Study Tips for the Tactile Learner

High Tactile learners acquire knowledge best through manipulation - doing, touching, hands-on, and writing techniques. Primary Tactile learners would benefit from finding their secondary learning mode and use the directions for either Visual or Auditory in conjunction with the following hints.

  1. Write things down because you remember them better that way.
  2. Try studying with a friend so that you can talk out loud and hear the information.
  3. When memorizing, pace or walk around while reciting to yourself or looking at a note card, and also try writing the information on a desk with your fingers.
  4. Keep something in your hand that is malleable. Knead or tap to a rhythm as you study. As much as you can, translate what you are learning into something that can be touched. Typing is helpful, as is writing your notes. If possible, type your notes on index cards. Eating, drinking, chewing gum, and listening to music are also helpful. 

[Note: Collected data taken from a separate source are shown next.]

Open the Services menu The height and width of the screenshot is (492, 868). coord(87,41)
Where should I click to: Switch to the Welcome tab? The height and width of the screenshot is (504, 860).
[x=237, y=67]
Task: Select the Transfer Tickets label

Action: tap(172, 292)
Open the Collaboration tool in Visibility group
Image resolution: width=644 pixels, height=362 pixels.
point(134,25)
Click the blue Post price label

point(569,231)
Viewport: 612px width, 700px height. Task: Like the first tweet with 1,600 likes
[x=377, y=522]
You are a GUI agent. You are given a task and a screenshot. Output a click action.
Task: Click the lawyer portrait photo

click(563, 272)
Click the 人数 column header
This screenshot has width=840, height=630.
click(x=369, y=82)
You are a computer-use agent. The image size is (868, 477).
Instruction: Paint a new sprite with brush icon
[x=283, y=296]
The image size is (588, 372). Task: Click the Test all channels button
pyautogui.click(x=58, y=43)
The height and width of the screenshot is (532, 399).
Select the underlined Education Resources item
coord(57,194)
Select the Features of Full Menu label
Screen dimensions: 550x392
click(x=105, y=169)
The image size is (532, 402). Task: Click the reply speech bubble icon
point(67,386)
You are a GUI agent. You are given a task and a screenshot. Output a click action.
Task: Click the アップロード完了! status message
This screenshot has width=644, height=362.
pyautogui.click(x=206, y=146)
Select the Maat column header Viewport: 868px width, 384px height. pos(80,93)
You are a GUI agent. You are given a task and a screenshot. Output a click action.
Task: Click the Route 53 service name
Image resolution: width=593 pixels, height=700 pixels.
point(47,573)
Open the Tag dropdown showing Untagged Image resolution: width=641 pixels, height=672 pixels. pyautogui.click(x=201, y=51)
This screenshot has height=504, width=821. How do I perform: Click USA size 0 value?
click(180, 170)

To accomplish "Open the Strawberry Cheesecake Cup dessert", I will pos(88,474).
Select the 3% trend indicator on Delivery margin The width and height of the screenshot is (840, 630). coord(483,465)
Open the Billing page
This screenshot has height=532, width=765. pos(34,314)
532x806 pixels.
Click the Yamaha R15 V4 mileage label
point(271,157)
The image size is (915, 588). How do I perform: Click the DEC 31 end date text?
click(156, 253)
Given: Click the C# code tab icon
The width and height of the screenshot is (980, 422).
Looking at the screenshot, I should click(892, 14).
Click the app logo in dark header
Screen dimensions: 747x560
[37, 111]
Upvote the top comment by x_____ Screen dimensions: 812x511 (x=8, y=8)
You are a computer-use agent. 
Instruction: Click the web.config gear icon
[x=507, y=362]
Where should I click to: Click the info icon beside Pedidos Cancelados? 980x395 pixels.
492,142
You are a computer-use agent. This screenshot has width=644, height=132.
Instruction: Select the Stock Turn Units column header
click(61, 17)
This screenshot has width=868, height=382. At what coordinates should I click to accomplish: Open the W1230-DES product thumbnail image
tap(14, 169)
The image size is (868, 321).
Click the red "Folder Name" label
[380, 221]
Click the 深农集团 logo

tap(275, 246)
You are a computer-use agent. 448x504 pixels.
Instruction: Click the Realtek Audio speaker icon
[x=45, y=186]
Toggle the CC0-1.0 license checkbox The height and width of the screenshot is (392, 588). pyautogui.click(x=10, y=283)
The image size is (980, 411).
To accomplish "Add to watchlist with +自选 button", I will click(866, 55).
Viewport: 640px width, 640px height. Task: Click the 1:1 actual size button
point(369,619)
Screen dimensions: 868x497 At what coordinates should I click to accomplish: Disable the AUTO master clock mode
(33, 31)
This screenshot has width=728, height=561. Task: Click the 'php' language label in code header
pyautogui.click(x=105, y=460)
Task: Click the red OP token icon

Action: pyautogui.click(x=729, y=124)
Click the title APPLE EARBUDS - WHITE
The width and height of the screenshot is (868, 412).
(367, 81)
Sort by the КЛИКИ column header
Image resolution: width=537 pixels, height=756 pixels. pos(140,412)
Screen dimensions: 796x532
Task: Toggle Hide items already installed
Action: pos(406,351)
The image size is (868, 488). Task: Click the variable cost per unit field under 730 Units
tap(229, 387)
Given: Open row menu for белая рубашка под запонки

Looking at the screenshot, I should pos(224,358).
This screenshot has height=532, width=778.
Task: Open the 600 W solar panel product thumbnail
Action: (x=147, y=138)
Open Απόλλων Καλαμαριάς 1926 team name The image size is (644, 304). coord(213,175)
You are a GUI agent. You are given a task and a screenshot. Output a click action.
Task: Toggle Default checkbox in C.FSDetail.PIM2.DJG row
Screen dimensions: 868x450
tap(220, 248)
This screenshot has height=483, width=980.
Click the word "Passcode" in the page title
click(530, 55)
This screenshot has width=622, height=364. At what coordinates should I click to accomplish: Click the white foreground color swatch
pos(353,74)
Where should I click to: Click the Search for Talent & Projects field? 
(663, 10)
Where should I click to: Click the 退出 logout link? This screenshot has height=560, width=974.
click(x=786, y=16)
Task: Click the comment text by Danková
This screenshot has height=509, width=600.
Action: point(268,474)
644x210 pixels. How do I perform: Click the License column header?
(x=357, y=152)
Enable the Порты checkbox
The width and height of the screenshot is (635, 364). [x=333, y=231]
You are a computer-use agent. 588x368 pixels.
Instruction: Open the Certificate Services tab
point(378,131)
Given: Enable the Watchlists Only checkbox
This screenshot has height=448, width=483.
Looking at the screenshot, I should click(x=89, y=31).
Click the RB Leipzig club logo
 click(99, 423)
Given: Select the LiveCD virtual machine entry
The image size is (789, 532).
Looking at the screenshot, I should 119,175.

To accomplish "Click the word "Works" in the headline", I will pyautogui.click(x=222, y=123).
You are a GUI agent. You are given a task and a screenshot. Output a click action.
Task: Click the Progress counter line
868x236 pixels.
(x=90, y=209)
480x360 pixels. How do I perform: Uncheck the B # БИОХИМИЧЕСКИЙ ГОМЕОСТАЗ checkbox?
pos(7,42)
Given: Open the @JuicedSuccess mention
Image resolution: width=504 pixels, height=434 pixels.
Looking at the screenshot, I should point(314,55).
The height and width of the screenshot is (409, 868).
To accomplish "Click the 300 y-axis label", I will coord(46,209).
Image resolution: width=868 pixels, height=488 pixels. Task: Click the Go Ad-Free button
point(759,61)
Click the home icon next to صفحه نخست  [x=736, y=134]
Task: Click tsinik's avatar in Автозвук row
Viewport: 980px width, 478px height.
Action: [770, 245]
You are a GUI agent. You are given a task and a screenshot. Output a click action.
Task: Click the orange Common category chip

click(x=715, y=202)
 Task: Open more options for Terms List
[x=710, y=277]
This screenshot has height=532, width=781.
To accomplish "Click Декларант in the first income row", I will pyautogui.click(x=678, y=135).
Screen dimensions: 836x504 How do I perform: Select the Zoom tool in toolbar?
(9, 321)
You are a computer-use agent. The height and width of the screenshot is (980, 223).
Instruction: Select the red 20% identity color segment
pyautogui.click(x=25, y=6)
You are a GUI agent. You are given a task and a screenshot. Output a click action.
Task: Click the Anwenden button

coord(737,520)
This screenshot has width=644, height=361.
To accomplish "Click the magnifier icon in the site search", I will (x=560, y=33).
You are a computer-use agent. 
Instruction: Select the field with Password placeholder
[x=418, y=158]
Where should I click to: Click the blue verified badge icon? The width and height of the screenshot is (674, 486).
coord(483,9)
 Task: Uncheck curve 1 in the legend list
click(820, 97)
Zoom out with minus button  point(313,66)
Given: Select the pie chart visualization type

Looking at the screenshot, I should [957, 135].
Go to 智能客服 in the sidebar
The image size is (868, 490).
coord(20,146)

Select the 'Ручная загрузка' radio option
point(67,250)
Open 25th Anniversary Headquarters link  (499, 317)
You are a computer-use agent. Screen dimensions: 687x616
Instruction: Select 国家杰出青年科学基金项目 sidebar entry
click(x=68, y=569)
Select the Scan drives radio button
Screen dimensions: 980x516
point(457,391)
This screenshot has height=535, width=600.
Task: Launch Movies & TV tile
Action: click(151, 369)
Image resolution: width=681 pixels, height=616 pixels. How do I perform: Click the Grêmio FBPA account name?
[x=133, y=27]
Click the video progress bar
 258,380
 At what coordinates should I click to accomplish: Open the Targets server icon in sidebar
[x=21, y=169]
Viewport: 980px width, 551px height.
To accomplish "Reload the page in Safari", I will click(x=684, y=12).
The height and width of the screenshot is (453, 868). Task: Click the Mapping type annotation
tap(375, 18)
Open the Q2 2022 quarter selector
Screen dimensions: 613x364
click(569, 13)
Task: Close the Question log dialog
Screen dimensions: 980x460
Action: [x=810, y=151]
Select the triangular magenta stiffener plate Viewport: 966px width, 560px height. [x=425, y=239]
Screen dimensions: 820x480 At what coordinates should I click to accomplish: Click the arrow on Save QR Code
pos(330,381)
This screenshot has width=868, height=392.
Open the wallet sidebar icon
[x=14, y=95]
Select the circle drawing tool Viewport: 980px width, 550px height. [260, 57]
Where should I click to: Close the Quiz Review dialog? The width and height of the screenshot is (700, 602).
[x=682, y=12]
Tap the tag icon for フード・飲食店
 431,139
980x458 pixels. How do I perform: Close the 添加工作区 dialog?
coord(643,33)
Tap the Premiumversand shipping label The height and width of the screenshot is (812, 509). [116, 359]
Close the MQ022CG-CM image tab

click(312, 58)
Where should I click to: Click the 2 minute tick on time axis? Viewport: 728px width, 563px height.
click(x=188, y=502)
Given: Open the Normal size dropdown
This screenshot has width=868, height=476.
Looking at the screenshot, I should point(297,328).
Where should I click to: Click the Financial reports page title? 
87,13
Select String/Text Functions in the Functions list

  5. Read an assignment for 25 minutes (no more -you lose 85% of your input after the first 25 minutes.) When beginning a textbook chapter, read the summary to get a general idea of the information. Then begin the reading.
  6. Underline main points in an eye-arresting color - for example, neon highlighters.
  7. At the end of25 minutes, take a one-to-five minute break. Disconnect totally from your reading - exercise, relax, snack - whatever is comfortable for you.
  8. Review underlined material after your break. If Auditory is your secondary preference, review aloud all underlined materials.
  9. Read for 25 minutes and underline.
  10. Take a break.
  11. Review from the beginning of underlined material.